Carbonfund.org Foundation
- Founded: September 23, 2003; 22 years ago
- Tax ID no.: 20-0231609
- Legal status: 501(c)(3) nonprofit organization
- Focus: Environmentalism
- Headquarters: East Aurora, New York, United States
- Coordinates: 38°59′04″N 77°05′45″W﻿ / ﻿38.984468°N 77.09587°W
- Region served: Global
- Chairman: W. Paul Rowland
- President: Eric Carlson
- Subsidiaries: CarbonCo LLC
- Revenue: $3,948,248 (2014)
- Expenses: $3,141,374 (2014)
- Employees: 36 (2014)
- Website: www.carbonfund.org

= Carbonfund.org =

US climate change organization

The Carbonfund.org Foundation (known as Carbonfund.org) was formerly a 501(c)(3) not-for-profit organization based in East Aurora, New York. It still provides carbon offsetting and greenhouse gas reduction options to individuals, businesses, and organizations. Carbonfund.org Foundation purchases and retires certified carbon offsets on behalf of its donors. Donors are given a choice of project type to which they may donate, including renewable energy, reforestation, and energy efficiency projects. Carbonfund.org Foundation sources carbon credits verified by the Verra Verified Carbon Standard and Gold Standard. The organization has helped develop four Reducing Emissions from Deforestation and Degradation (REDD+) projects in Brazil under the VERRA and Climate, Community and Biodiversity standards.

==Certification==
Carbonfund.org Foundation exclusively supports projects that are certified by third parties, including Environmental Resources Trust, the Climate, Community & Biodiversity Alliance, Voluntary Carbon Standard and the Chicago Climate Exchange.

==Portfolio==
Carbonfund.org Foundation supports three types of carbon projects: renewable energy, energy efficiency, and reforestation.

===Reforestation===
- Return to Forest Project
Certification: Climate, Community & Biodiversity Alliance CCBS "Gold Level"
- Tensas River Valley Reforestation Project
Verification: CCBS Gold, VCS

===Renewable energy===
- New Bedford Landfill Methane Project
Verification: Environmental Resources Trust
- Horse Hollow Wind Energy Center
Verification: Green-e Energy RECs
- Inland Biodigester Project
Verification: Environmental Resources Trust
- Chino Basin Dairy Farm Biodigester
Verification: Environmental Resources Trust

===Energy efficiency===
- IdleAire Truckstop Electrification Project
Verification: Environmental Resources Trust
- Carbon Credit Retirement
Carbonfund.org purchased carbon financial instruments from the now closed Chicago Climate Exchange and retired them.

==Impact==
Carbonfund.org Foundation offers offsets at $10.00 per metric ton. As of December 2019, the foundation was offsetting over 25 million metric tons of carbon dioxide emissions.

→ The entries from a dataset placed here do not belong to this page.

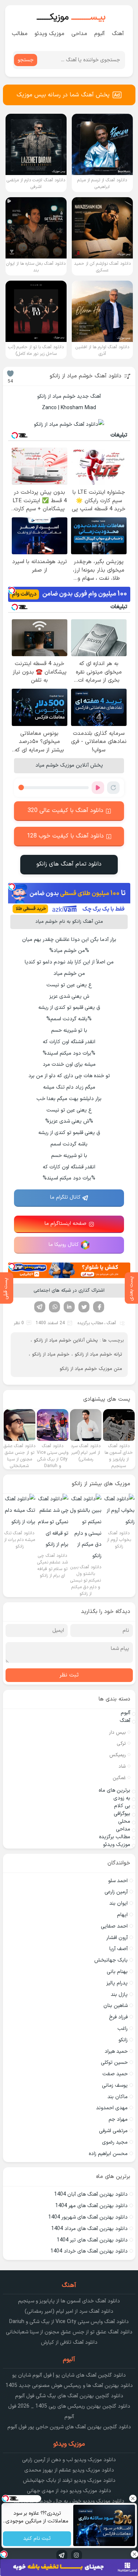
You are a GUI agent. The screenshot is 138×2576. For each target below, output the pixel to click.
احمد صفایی (114, 1926)
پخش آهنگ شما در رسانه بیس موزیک (63, 94)
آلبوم (99, 34)
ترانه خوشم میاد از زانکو (98, 1354)
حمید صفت (115, 2074)
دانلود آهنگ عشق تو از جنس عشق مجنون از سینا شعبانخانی (69, 2332)
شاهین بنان (115, 2006)
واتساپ (54, 1306)
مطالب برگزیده (90, 1323)
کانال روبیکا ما (64, 1244)
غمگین (119, 1778)
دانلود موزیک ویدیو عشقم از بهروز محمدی (69, 2470)
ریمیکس (117, 1755)
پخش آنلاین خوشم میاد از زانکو (66, 1340)
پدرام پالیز (117, 1983)
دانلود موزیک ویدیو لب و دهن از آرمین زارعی (69, 2460)
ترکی (121, 1743)
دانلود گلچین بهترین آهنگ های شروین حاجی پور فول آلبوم (69, 2427)
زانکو (123, 2040)
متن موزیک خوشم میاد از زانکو (91, 1369)
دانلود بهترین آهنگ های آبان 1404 (91, 2194)
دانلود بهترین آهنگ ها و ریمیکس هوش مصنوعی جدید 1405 (69, 2386)
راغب (122, 2028)
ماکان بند (117, 2097)
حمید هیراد (116, 2051)
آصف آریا (118, 1949)
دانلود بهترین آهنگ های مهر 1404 (91, 2206)
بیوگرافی (122, 1814)
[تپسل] (11, 590)
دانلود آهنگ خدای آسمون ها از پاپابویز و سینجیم (69, 2301)
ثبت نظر (69, 1675)
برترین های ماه (114, 1790)
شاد (122, 1766)
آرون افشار (117, 1938)
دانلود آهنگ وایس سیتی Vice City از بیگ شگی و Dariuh (69, 2322)
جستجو (25, 60)
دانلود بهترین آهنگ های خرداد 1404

In 2019 total revenue was $5,373,825 of which $1,578,599 was spent on carbon projects. Among the included carbon projects was the reduction of over 128,000 carbon offsets, with a total cost of $346,319. The organization's president, Eric Carlson, was paid $551,585.

==Major partnerships==
According to its website, Carbonfund.org Foundation has worked with over 2,000 small, medium, and large businesses since its inception, including Dell, Allstate, Orbitz, JetBlue, Budget Car Rental, LG, United States Environmental Protection Agency, Amtrak and Discovery Communications.

==Camp Quinebarge==
Carbonfund.org previously owned a traditional, co-ed, overnight summer camp—with an emphasis on nature/environmental education— in Carroll County, New Hampshire. Located on Lake Kanasatka, Camp Quinebarge was founded in 1936, and was purchased by Carbonfund.org in 2012. In April 2021, the camp was sold to its executive director.